#### Testo di partenza

--------------------------------

Tres, si’ se ti reputi bella come Dio ti ha fatta..ma a volte c’è bisogno dello sguardo di qualcun altro per sentirti bella, non è una cosa che puoi fare da sola, per questo c’è bisogno di comunione. La mia bellezza bisogna che sia tirata fuori da qualcuno e che sia per qualcuno.
:-)
MM, tu hai ragione ma io capisco anche Tres.
La donna, nel matrimonio, è il crocevia di tante relazioni: col marito, i figli e tutto ciò che ruota intorno alla “casa”. Relazioni che fanno la vita della donna ricchissima ma anche a rischio “prosciugamento” nel senso che tutti loro contano sul tuo farli sentire belli per andare avanti. E il ritmo nelle nostre case è così incalzante che la donna se non è centrata su un amore che non delude, su un amore che ti conferma sempre la tua bellezza, proprio non ce la fa a sostenere la famiglia e quindi la società civile.
Penso davvero che la donna sposata debba, molto più di una suora di clausura, cercare lo sguardo di Gesù nella sua giornata; per poi poter seminare fiducia nel marito, nei figli, nel suo mondo. Insomma, per farli sentire “tutti belli”.
Tutto, poi, ti ritorna; contemplando il bello che hai seminato, ti senti davvero superbella!
Buona settimana a tutti!

--------------------------------

#### Obiettivi
1/ Secondo il testo sulla bellezza femminile, chi dovrebbe cercare lo sguardo di Gesù nella propria giornata molto più di una suora di clausura?
2/ Trascrivi dal testo sulla bellezza femminile il passo che comincia con "Tres, si’ se" e prosegue fino a "capisco anche Tres.".

#### Dati forniti
--------------------------------

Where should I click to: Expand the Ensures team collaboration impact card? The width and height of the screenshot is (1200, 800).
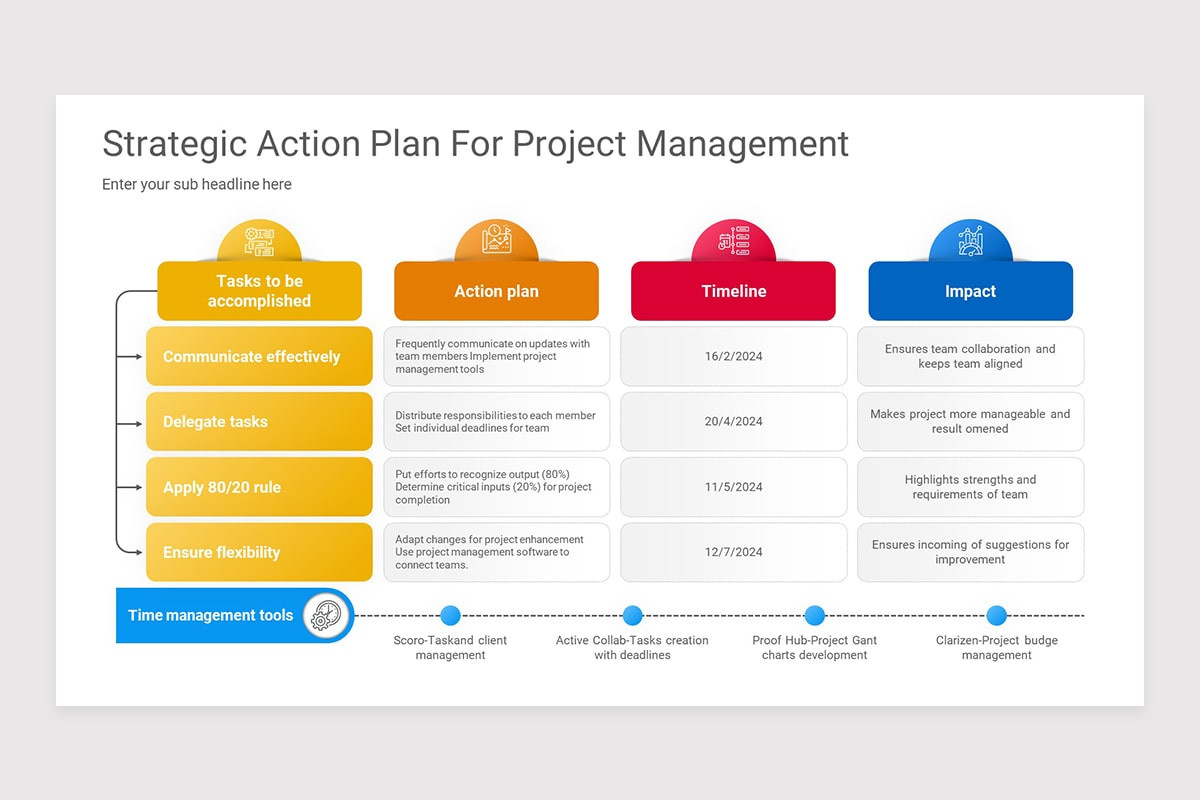(969, 356)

--------------------------------

#### Risposte
1/ La donna sposata.

2/
Tres, si’ se ti reputi bella come Dio ti ha fatta..ma a volte c’è bisogno dello sguardo di qualcun altro per sentirti bella, non è una cosa che puoi fare da sola, per questo c’è bisogno di comunione. La mia bellezza bisogna che sia tirata fuori da qualcuno e che sia per qualcuno.
:-)
MM, tu hai ragione ma io capisco anche Tres.